Co-presented by The Galleries at the John L. Warfield Center for African and African-American Studies
Free for students and Contemporary Austin Members; otherwise free with museum admission
Event will be held on the outdoors roof deck at the Jones Center on Congress Avenue
Join us on the rooftop for a conversation between artist Wangechi Mutu; Heather Pesanti, Senior Curator at The Contemporary Austin; and Kanitra Fletcher, Curatorial Assistant for Modern and Contemporary Art at the Museum of Fine Arts, Houston, where Mutu’s art is also on view.
Hear from Mutu about recent developments in her artistic materials, processes, and inspirations, and her ongoing interests in representations of the black female body and labor.
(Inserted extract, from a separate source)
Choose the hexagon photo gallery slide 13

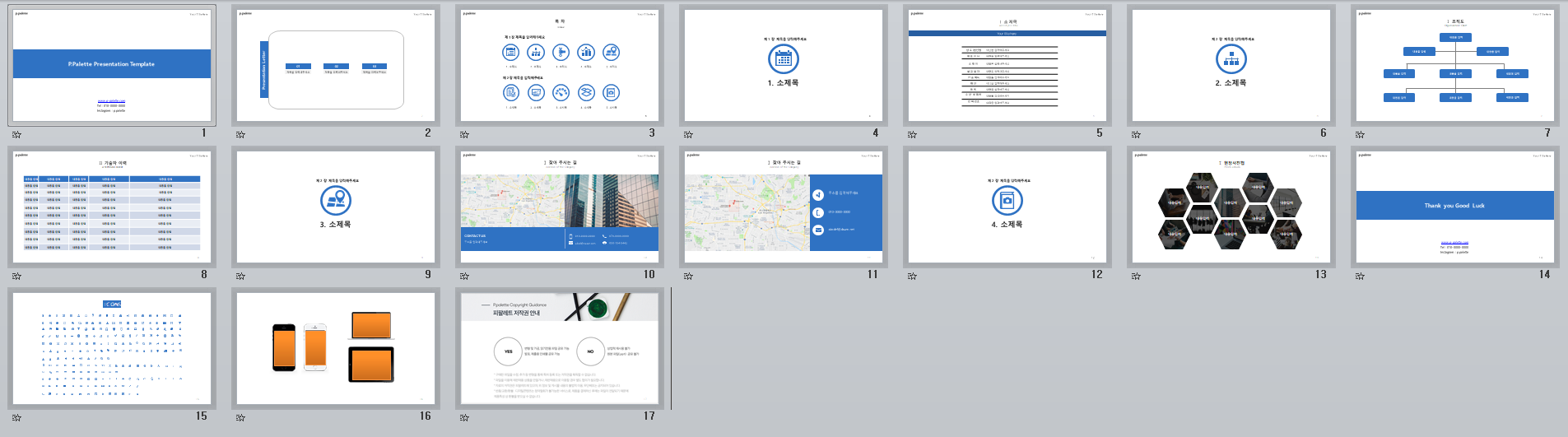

The panel will consider Mutu’s work within the context of the artist’s trajectory and recent art histories.
About the Panelists
Learn more about artist Wangechi Mutu and her exhibition at The Contemporary Austin here.
Kanitra Fletcher is curatorial assistant in the Department of Modern & Contemporary Art at the Museum of Fine Arts, Houston, where Wangechi Mutu’s A Trinity is on view in the On Common Ground exhibition until February 4, 2018. Fletcher also is curator of video art for Landmarks, the public art program of The University of Texas at Austin, and a doctoral candidate at Cornell University, researching aesthetics and avant-gardism in black American modern art.
As Senior Curator of The Contemporary Austin, Heather Pesanti has organized monographic exhibitions of the artists Marianne Vitale, Robert Therrien, and Monika Sosnowska, including current projects by John Bock and Wangechi Mutu. In 2015, she organized the museum’s largest exhibition to date, Strange Pilgrims, a fourteen-artist, thematic exhibition on experiential art that engaged three venues. In 2014, Pesanti was paired with the artist and critic Robert Storr as joint visiting critics in the Viewpoint speaker series at The University of Texas at Austin. Prior to Austin, Pesanti was Curator at the Albright-Knox Art Gallery in Buffalo, New York, for five years.